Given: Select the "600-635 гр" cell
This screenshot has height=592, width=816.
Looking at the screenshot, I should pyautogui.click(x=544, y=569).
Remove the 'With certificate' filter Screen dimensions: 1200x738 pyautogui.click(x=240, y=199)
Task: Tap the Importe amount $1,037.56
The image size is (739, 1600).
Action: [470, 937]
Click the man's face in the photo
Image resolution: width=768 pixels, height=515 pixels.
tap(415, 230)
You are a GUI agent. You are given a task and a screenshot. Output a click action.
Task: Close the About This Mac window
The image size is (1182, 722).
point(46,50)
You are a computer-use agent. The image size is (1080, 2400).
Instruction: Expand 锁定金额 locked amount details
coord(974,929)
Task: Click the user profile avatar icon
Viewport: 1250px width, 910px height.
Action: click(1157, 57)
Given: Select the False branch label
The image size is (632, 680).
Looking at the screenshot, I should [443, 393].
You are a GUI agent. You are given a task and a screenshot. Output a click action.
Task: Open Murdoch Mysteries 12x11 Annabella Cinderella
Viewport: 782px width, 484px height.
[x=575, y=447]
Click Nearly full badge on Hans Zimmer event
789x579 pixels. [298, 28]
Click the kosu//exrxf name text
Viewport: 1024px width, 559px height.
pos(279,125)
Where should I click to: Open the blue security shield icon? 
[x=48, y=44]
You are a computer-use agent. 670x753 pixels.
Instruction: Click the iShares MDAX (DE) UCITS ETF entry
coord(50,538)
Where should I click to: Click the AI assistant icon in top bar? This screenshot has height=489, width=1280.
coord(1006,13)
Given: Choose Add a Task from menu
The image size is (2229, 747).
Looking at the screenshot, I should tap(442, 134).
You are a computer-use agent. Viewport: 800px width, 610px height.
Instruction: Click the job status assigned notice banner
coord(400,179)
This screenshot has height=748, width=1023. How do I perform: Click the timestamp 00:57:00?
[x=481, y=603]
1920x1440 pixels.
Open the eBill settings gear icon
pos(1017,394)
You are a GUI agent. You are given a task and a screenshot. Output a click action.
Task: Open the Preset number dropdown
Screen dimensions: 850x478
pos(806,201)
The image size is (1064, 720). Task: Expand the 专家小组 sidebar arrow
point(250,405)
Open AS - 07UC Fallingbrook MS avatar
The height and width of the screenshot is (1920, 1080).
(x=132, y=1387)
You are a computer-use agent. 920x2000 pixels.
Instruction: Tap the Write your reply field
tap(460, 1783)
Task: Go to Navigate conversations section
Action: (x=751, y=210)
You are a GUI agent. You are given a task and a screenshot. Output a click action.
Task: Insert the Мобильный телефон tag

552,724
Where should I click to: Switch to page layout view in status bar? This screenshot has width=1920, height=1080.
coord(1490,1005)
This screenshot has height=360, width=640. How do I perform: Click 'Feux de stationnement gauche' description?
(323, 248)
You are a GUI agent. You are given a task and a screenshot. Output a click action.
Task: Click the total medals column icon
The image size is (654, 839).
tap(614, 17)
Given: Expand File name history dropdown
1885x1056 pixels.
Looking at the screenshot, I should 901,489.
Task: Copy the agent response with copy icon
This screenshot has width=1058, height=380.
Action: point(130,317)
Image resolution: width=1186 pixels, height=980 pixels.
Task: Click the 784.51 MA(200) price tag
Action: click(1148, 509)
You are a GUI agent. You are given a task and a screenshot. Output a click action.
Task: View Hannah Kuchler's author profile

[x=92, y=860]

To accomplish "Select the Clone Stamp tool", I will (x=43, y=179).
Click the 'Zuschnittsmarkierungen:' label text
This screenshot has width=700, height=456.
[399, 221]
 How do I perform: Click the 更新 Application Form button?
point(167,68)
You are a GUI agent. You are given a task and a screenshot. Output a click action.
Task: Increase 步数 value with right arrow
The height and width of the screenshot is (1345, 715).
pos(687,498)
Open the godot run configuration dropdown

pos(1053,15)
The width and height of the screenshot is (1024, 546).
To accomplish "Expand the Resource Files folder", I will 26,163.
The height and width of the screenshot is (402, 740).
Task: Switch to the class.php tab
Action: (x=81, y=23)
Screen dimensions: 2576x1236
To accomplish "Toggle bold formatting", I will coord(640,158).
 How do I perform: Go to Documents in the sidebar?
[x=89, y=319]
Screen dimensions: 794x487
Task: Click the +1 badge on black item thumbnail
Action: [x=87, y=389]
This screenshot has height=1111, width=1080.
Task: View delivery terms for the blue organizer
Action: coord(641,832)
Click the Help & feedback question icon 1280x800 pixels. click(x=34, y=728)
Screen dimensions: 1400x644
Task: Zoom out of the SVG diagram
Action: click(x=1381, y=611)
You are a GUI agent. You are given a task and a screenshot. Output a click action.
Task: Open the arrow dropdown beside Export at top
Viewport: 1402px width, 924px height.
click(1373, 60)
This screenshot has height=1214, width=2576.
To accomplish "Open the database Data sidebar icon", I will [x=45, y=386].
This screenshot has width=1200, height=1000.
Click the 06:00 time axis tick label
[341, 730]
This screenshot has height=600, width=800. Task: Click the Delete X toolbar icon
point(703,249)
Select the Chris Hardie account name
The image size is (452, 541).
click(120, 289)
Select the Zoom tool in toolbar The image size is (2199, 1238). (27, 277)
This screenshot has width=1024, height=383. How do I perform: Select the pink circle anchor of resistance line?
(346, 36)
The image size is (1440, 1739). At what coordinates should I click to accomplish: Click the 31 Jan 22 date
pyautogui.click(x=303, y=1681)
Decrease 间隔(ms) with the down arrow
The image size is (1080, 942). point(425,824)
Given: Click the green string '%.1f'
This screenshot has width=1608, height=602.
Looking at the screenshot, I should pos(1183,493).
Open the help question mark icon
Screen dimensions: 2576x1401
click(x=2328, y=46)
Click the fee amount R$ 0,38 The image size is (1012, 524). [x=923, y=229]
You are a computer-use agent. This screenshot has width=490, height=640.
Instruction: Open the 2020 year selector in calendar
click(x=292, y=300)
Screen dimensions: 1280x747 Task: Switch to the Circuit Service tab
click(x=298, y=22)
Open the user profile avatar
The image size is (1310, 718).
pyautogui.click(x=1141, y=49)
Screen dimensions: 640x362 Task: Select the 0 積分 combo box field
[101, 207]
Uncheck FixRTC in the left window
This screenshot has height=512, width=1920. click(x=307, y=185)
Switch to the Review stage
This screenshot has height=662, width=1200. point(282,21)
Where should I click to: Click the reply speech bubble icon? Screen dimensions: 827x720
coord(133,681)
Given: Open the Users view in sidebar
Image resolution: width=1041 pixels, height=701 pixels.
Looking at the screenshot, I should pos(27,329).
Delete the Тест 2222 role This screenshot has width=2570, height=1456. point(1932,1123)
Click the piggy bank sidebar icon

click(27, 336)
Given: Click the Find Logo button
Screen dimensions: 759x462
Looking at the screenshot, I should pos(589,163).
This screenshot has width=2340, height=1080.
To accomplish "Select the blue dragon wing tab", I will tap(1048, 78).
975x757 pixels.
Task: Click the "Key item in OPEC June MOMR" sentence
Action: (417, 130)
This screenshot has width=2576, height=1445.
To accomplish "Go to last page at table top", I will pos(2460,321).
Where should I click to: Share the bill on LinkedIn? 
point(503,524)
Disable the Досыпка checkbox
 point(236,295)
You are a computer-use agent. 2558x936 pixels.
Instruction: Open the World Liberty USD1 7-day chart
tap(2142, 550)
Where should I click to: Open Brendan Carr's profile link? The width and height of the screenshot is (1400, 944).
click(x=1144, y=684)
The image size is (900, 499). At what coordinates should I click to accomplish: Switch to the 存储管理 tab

------------------------------

◆ Problem details
Pick out every line of the listing above that contains the word "Expand", and copy each one in full.

◆ Complete answer
Instruction: Expand 锁定金额 locked amount details
The image size is (1064, 720). Task: Expand the 专家小组 sidebar arrow
Given: Expand File name history dropdown
To accomplish "Expand the Resource Files folder", I will 26,163.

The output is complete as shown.